A small Python utility for calculating statistics per genome position based on pileups from a SAM or BAM file.
Project description
pysamstats
==========
A small Python utility for calculating statistics per genome position
based on pileups from a SAM or BAM file.
* Source: https://gihub.com/alimanfoo/pysamstats
* Download: http://pypi.python.org/pypi/pysamstats (TODO)
Installation
------------
```
$ pip install pysamstats
```
N.B., pysamstats depends on [pysam](http://code.google.com/p/pysam/)
and [numpy](http://www.numpy.org/).
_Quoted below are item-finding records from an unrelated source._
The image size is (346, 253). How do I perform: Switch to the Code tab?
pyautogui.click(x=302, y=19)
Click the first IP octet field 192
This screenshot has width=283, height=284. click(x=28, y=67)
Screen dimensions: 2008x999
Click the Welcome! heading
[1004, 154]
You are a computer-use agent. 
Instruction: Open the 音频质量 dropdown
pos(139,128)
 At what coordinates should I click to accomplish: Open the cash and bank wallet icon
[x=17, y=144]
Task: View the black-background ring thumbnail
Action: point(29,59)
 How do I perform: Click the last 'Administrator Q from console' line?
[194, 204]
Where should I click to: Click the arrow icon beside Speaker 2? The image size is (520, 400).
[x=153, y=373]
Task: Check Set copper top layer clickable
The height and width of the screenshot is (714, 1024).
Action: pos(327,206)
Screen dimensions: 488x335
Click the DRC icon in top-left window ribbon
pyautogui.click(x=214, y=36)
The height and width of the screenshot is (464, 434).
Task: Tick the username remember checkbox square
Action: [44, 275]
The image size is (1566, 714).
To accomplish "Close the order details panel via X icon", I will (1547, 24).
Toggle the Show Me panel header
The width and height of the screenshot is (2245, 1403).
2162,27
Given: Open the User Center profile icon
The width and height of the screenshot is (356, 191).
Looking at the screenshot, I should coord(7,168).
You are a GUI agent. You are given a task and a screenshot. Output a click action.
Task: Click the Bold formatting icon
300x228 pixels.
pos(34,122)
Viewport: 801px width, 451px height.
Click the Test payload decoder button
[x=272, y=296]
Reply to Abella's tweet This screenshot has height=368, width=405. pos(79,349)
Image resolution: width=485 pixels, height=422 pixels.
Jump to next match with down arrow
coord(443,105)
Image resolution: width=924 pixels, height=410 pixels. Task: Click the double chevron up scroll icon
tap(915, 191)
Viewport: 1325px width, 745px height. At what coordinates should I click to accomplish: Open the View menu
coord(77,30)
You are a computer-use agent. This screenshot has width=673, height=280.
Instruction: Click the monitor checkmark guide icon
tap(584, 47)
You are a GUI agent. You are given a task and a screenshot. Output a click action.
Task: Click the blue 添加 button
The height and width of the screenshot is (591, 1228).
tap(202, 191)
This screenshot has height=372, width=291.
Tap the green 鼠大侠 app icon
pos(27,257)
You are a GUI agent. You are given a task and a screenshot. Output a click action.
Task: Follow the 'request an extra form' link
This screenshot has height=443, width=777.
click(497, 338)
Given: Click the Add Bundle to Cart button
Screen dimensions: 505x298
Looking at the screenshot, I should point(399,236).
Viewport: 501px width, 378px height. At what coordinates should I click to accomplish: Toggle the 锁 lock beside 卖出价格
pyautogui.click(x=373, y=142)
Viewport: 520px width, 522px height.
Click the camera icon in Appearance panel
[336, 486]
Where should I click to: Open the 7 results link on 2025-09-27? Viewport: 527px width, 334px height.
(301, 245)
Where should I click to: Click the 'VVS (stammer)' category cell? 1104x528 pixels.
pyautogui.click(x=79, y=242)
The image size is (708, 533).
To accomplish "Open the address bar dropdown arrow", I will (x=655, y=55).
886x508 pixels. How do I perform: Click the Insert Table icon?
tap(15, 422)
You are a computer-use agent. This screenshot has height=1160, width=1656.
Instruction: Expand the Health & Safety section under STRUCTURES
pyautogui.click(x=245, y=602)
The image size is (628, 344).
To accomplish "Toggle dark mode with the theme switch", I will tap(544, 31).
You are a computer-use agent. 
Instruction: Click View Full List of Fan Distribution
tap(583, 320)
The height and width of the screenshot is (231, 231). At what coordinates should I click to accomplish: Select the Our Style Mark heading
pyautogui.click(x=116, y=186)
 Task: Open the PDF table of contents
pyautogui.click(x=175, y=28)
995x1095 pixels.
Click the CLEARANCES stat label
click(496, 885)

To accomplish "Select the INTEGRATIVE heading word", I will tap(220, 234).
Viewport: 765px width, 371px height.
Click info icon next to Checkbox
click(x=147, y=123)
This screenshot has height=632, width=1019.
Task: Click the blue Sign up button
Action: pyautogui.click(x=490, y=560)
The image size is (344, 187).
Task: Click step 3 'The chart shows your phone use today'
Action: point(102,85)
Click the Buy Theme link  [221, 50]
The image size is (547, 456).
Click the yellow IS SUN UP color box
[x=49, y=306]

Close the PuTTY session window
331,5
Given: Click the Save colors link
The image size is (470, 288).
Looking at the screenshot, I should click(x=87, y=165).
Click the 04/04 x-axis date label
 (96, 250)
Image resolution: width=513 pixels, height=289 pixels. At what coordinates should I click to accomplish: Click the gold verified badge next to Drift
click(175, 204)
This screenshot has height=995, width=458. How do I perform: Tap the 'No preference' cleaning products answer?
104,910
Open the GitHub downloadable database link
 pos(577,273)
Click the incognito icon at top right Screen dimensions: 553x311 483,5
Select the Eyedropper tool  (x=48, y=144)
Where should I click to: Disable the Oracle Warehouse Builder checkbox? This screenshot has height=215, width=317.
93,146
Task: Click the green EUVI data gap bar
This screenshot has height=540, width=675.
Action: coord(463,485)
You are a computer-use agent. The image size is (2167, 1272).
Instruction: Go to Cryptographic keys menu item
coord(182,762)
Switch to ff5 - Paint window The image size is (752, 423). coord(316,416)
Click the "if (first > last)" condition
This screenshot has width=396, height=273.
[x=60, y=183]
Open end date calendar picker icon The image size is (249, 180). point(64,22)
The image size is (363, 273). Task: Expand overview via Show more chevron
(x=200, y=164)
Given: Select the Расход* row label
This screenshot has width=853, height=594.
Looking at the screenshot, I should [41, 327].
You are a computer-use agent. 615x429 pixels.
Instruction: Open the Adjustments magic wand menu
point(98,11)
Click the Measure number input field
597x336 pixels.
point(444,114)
These *should* be install
automatically if you run the command above, but if you have any
problems, you might try installing pysam and numpy separately first.
Alternatively, clone the git repo and build in-place (requires
cython):
```
$ git clone git://github.com/alimanfoo/pysamstats.git
$ cd pysamstats
$ python setup_dev.py build_ext --inplace
```
Usage
-----
From the command line:
```
$ pysamstats --help
Usage: pysamstats [options] FILE
Calculate statistics per genome position based on pileups from a SAM or BAM
file and print them to stdout.
Options:
-h, --help show this help message and exit
-t TYPE, --type=TYPE type of statistics to print: coverage,
coverage_strand, coverage_ext, coverage_ext_strand,
coverage_normed, coverage_gc, coverage_normed_gc,
variation, variation_strand, tlen, tlen_strand, mapq,
mapq_strand, baseq, baseq_strand, baseq_ext,
baseq_ext_strand
-c CHROMOSOME, --chromosome=CHROMOSOME
chromosome name
-s START, --start=START
start position (1-based)
-e END, --end=END end position (1-based)
-z, --zero-based use zero-based coordinates (default is false, i.e.,
use one-based coords)
-f FASTA, --fasta=FASTA
reference sequence file, only required for some
statistics
--gc-window-length=N size of window to use for %GC calculations [300]
--gc-window-offset=N window offset to use for deciding which genome
position to report %GC calculations against [150]
-o, --omit-header omit header row from output
-p N, --progress=N report progress every N rows
Supported statistics types:
* coverage - number of reads aligned to each genome position
(total and properly paired)
* coverage_strand - as coverage but with forward/reverse strand counts
* coverage_ext - various additional coverage metrics, including
coverage for reads not properly paired (mate
unmapped, mate on other chromosome, ...)
* coverage_ext_strand - as coverage_ext but with forward/reverse strand counts
* coverage_normed - depth of coverage normalised by median or mean
* coverage_gc - as coverage but also includes a column for %GC
* coverage_normed_gc - as coverage_normed but also includes columns for normalisation
by %GC
* variation - numbers of matches, mismatches, deletions,
insertions, etc.
* variation_strand - as variation but with forward/reverse strand counts
* tlen - insert size statistics
* tlen_strand - as tlen but with statistics by forward/reverse strand
* mapq - mapping quality statistics
* mapq_strand - as mapq but with statistics by forward/reverse strand
* baseq - baseq quality statistics
* baseq_strand - as baseq but with statistics by forward/reverse strand
* baseq_ext - extended base quality statistics, including qualities
of bases matching and mismatching reference
* baseq_ext_strand - as baseq_ext but with statistics by forward/reverse strand
Examples:
pysamstats --type coverage example.bam > example.coverage.txt
pysamstats --type coverage --chromosome Pf3D7_v3_01 --start 100000 --end 200000 example.bam > example.coverage.txt
```
From Python:
```python
import pysam
import pysamstats
mybam = pysam.Samfile('/path/to/your/bamfile.bam')
for rec in pysamstats.stat_coverage(mybam, chrom='Pf3D7_01_v3', start=10000, end=20000):
print rec['chrom'], rec['pos'], rec['reads_all'], rec['reads_pp']
...
```
==========
A small Python utility for calculating statistics per genome position
based on pileups from a SAM or BAM file.
* Source: https://gihub.com/alimanfoo/pysamstats
* Download: http://pypi.python.org/pypi/pysamstats (TODO)
Installation
------------
```
$ pip install pysamstats
```
N.B., pysamstats depends on [pysam](http://code.google.com/p/pysam/)
and [numpy](http://www.numpy.org/). These *should* be install
automatically if you run the command above, but if you have any
problems, you might try installing pysam and numpy separately first.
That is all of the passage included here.